IL-33 and ST2 comprise a critical biomechanically induced and cardioprotective signaling system
J. Clin. Invest. Shoji Sanada, et al. 117:1538 doi:10.1172/JCI30634 [Go to this article.]

Figure 5
IL-33/ST2 signaling is cardioprotective in vivo. (A) Echocardiographic analysis at 4 weeks after operation demonstrated increased left ventricular mass, left ventricular wall thickness, and reduced fractional shortening in ST2^–/– mice. Treatment with IL-33 reduced hypertrophy only in WT mice. IL-33 caused no significant change under non-stress conditions in vivo. n = 10 (nonoperated control); 8 (WT sham); 10 (WT TAC); 8 (WT sham + IL-33); 10 (WT TAC + IL-33); 8 (ST2^–/– sham); 12 (ST2^–/– TAC); 8 (ST2^–/– sham + IL-33); and 10 (ST2^–/– TAC + IL-33). (B) Representative images and (C) quantitative analysis of mRNA expression of ANP and BNP relative to internal control (18S) in the left ventricle at 1 week after operation, as assessed by Northern analysis.

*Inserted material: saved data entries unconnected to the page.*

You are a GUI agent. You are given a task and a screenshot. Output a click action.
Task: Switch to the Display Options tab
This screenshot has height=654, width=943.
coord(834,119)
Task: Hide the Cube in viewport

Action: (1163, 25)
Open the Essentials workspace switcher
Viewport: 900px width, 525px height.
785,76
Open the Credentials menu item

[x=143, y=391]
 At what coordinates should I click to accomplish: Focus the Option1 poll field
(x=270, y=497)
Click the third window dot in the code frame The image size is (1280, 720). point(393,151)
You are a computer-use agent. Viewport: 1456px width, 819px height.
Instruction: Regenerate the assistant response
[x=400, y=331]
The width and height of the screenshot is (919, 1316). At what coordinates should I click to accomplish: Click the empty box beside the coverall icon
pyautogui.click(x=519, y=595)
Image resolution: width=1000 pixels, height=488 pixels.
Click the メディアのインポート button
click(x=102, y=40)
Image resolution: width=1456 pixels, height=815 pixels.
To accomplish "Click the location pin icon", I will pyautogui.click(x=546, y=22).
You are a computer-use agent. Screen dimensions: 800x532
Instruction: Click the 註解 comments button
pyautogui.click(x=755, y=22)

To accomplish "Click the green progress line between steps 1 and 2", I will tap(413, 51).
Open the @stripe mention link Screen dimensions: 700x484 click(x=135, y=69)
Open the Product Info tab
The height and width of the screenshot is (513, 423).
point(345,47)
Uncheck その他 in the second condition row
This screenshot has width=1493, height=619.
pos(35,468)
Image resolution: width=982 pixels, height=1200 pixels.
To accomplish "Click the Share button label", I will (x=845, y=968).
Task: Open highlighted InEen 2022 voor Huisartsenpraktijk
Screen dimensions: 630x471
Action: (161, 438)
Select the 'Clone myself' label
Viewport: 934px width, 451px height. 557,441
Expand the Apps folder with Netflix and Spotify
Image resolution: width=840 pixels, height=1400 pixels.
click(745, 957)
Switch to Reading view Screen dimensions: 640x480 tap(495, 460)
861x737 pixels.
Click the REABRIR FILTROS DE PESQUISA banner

White and black bars indicate sham-operated and TAC, respectively. (D) NF-κB activation from EMSA in vivo 1 week after operation. ANP and BNP expression and NF-κB activity increased in ST2^–/– mice compared with WT mice; IL-33 reversed these changes only in WT mice. Positive and negative control mixtures as well as specific competition mixtures and supershift induce by p65 antibody are also shown. *P < 0.05 versus nonoperated control (A) or sham-operated WT (C); ^ΧP < 0.05 versus the same treatment in WT; ^†P < 0.05 versus sham in the same group; ^#P < 0.05.